La responsabilidad de la aerolínea ante los accidentes acaecidos dentro del avión

Un pasajero durante un vuelo sufrió quemaduras al derramarse el café caliente que le habían servido en el avión, y que estaba en un vaso en la bandeja plegable del asiento. El Tribunal de Justicia de la Unión Europea (TJUE), que resuelve la reclamación del pasajero, determina que efectivamente, la compañía aérea debe indemnizar al pasajero.

La resolución del TJUE resuelve la reclamación por daños y perjuicios de una niña frente a la compañía austriaca Niki Luftfahrt GmbH, quien sufrió quemaduras al volcarse el vaso con café caliente que le habían servido a su padre durante un vuelo.

La compañía se negó a pagar la indemnización, alegando que la caída del vaso del café no era un “riesgo típico de la aviación.” Ahora bien, ¿qué es un riesgo típico de la aviación? ¿De qué debe responder la aerolínea?

Ante estas preguntas sin respuesta, el Tribunal Supremo de lo Civil y Penal de Austria, denominado Oberster Gerichtshof, solicitó al TJUE que precisara el concepto de accidente en el sentido del Convenio de Montreal.

El Convenio de Montreal, de 28 de mayo de 1999, se creó para la unificación de ciertas reglas para el transporte aéreo internacional. No obstante, el concepto de accidente no está definido en el texto.

 

La responsabilidad de las aerolíneas según el TJUE

El Tribunal de Justicia de la Unión Europea determina que un accidente “es un acontecimiento involuntario, perjudicial e imprevisto”, y determina que la compañía aérea debe responder de “todas las situaciones que se dan a bordo de una aeronave en las que un objeto utilizado para el servicio a los pasajeros ha causado una lesión corporal a alguno de ellos”.

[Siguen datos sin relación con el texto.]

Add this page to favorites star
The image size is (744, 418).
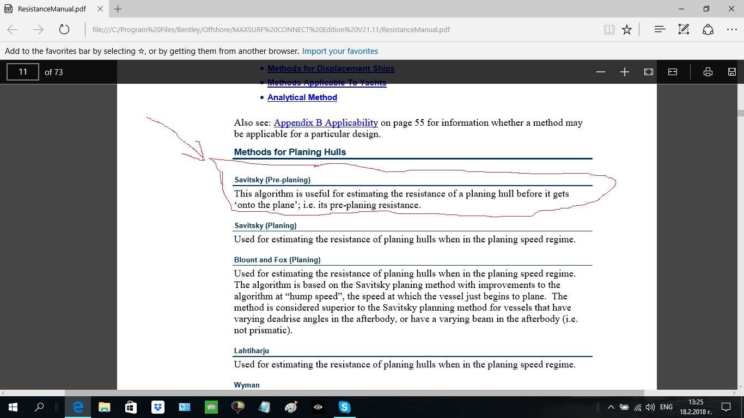pyautogui.click(x=627, y=29)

Estamos pues, ante una responsabilidad objetiva. La responsabilidad de las compañías aéreas no debe comprender únicamente aquellos daños producidos por un accidente típico de la aviación, como sería un aterrizaje forzoso, o una explosión, sino que debe responder de los daños que se produzcan a bordo del avión a causa de un objeto utilizado para el servicio a los pasajeros.

 

¿Dónde está el límite?

El límite de esta responsabilidad de las compañías aéreas está en la conducta de los pasajeros. Si los pasajeros son los causantes del accidente con su actitud, obviamente, la aerolínea no será responsable, pero será la compañía aérea quien debe probar la negligencia del pasajero.

Esta exoneración está prevista en el artículo 20 del Convenio de Montreal, según el cual, si el transportista, en este caso la compañía aérea, prueba que la negligencia u otra acción u omisión indebida de la persona que pide la indemnización, o de la persona de la que proviene su derecho, causó el daño o contribuyó a él, el transportista quedará exonerado, total o parcialmente, de su responsabilidad con respecto al reclamante, en la medida en que esta negligencia u otra acción u omisión indebida haya causado el daño o contribuido a él.

 

En este caso concreto, acreditar la negligencia del pasajero ante la caída de un vaso de café, es bastante complicado para la compañía. Esperemos que esta resolución del TJUE no dé malas ideas a pasajeros pícaros que busquen una indemnización fácil.